Fargo's Kickstarter video for Wasteland 2 savaged the way publishers handle pitches from developers. He portrayed them as callous and clueless children.
How much was this an expression of his own anger and disappointment? A man who had once sat in the big chair, listening to pitches was now forced to traipse around the meeting rooms of former rivals, looking for support from execs half his age.
"I'm never angry that someone says no. That's part of it. You gotta be an adult," he says. "But it was the treatment that me and my developer kind [of] faced the disregard of the humanity for what we're trying to do. Yeah, that was frustrating for sure. There were people who would be text messaging in the middle of the presentation. It never used to be that way."
"We all have to do that," says Urquhart. "I have to walk into meeting rooms all the time with people who've been out of QA for four months, and have 20 less years of experience than me. I have to convince them that what I'm going to make is going to be awesome. You have to be arrogant and humble at the same time.
"But for Brian, it's a bigger difference. This is a guy who ran a successful top-10 publisher in the late '90s. To now have to cajole people into just calling him back, yeah, it's kind of humbling. But you're only as good as your last hit. That's how I think any entertainment industry works, whether it's music or movies or games or anything."
Fargo says he only gets upset with publishers when they start making decisions that negatively impact his staff. "The things that got me wound up the most were when it started affecting my guys' jobs, or me having to lay off people, or hurting my company. That upset me more than my ego in a meeting with a 22-year-old. That didn't bother me so much."
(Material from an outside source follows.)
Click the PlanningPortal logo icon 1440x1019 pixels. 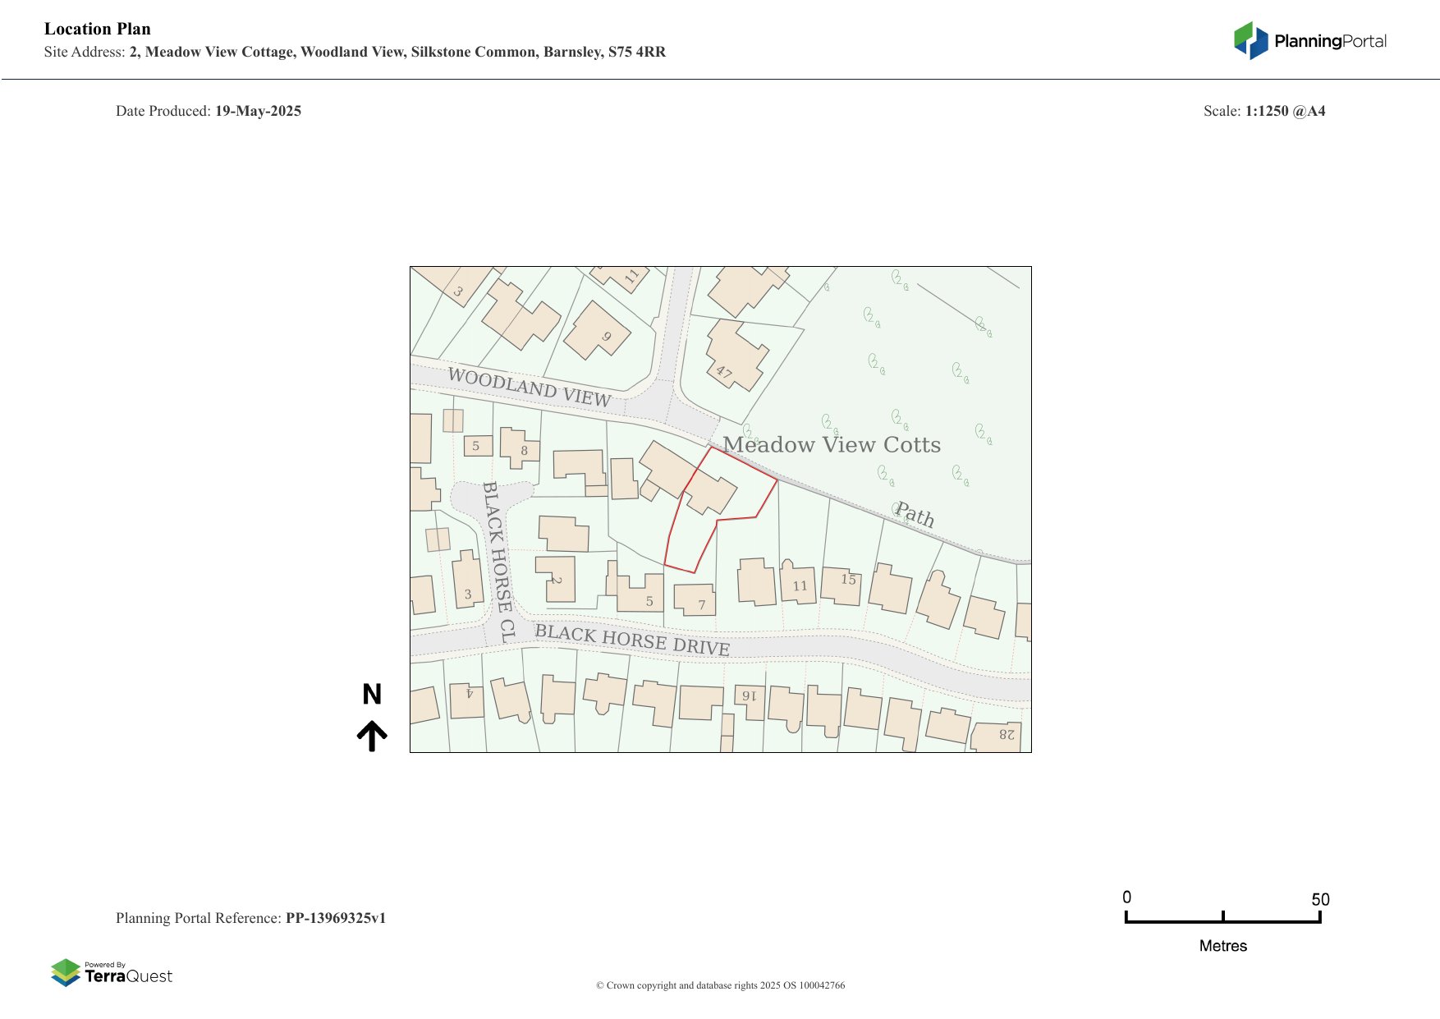coord(1250,41)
He says that game publishers now operate at a different level of expectation than game studios. "They really do look at everything in terms of 'How can we get a half a billion or a billion dollar franchise out of this?' What they're missing is that every billion dollar franchise they own began with much more modest expectations. Whether it was Tony Hawk or Call of Duty, Tomb Raider or Grand Theft Auto, you name it, not one of those was originally projected to do a billion."